*What you are asked to do:*
Go through the records that follow and tally the lines with "BLACK" in them; answer with the number alone.

*Given entries:*

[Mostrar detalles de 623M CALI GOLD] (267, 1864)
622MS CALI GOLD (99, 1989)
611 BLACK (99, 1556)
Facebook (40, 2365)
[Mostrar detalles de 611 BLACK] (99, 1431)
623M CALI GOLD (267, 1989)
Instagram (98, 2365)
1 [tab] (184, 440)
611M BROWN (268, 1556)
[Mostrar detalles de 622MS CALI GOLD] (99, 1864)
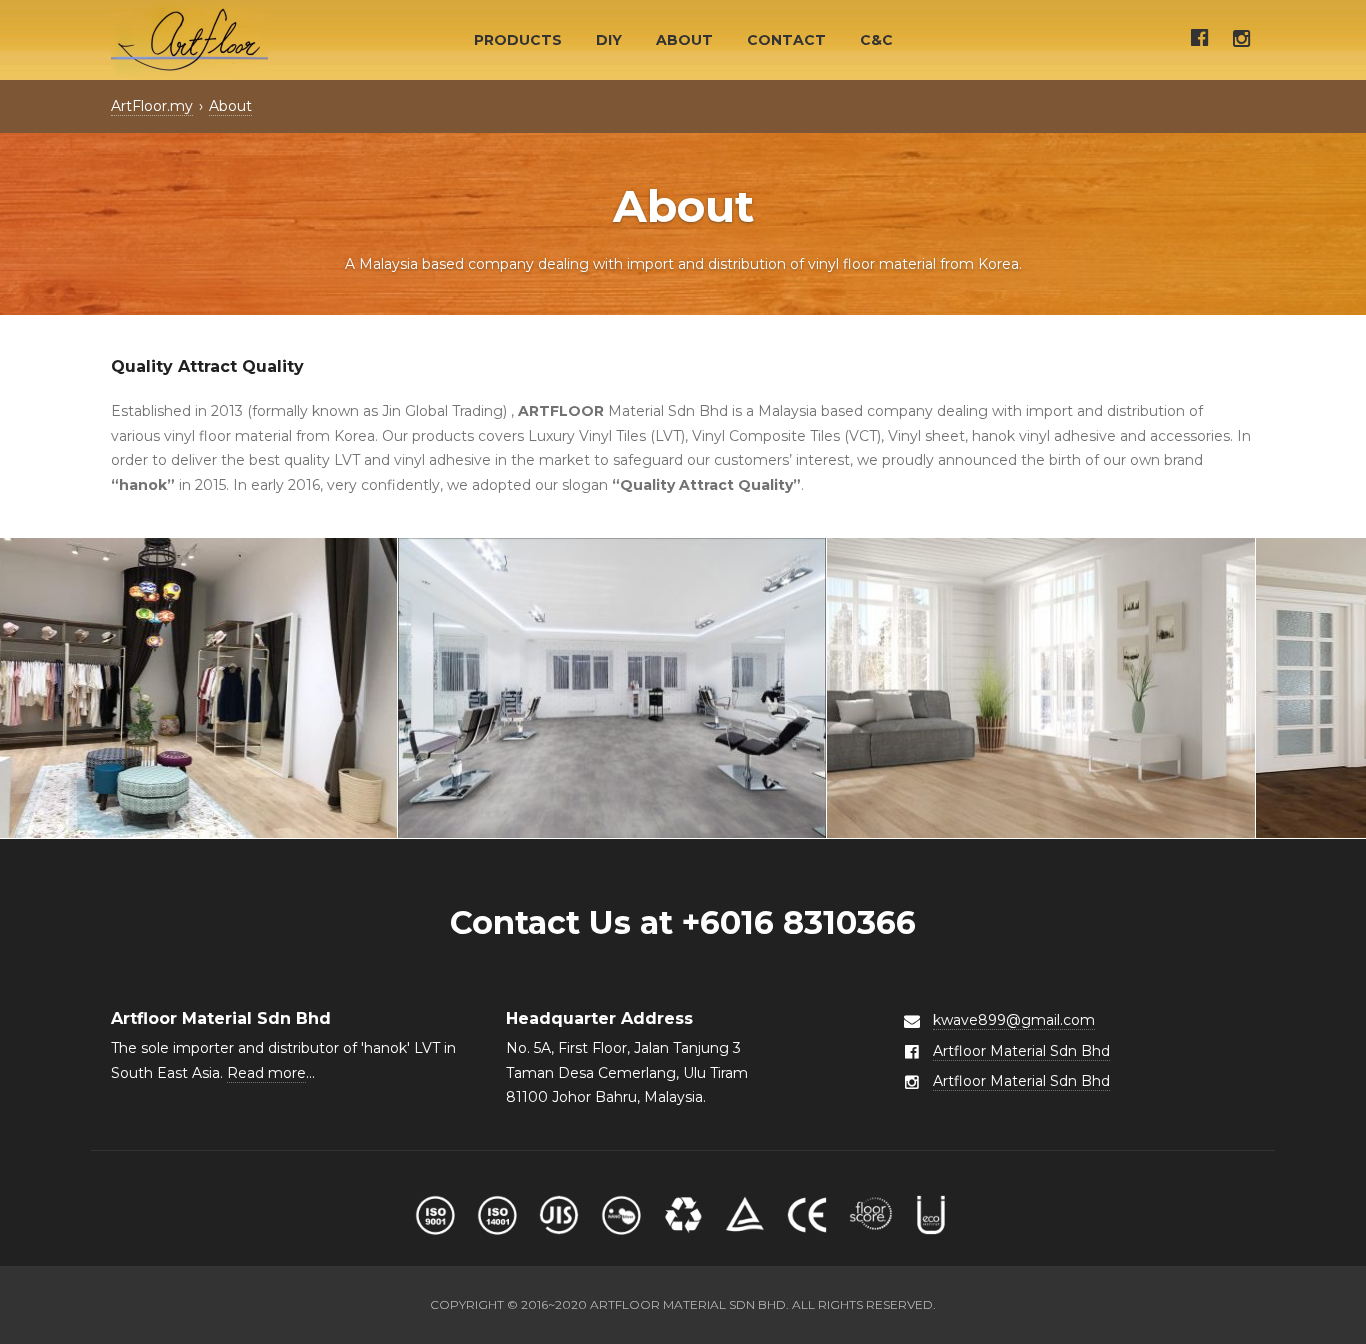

*Output below:*
2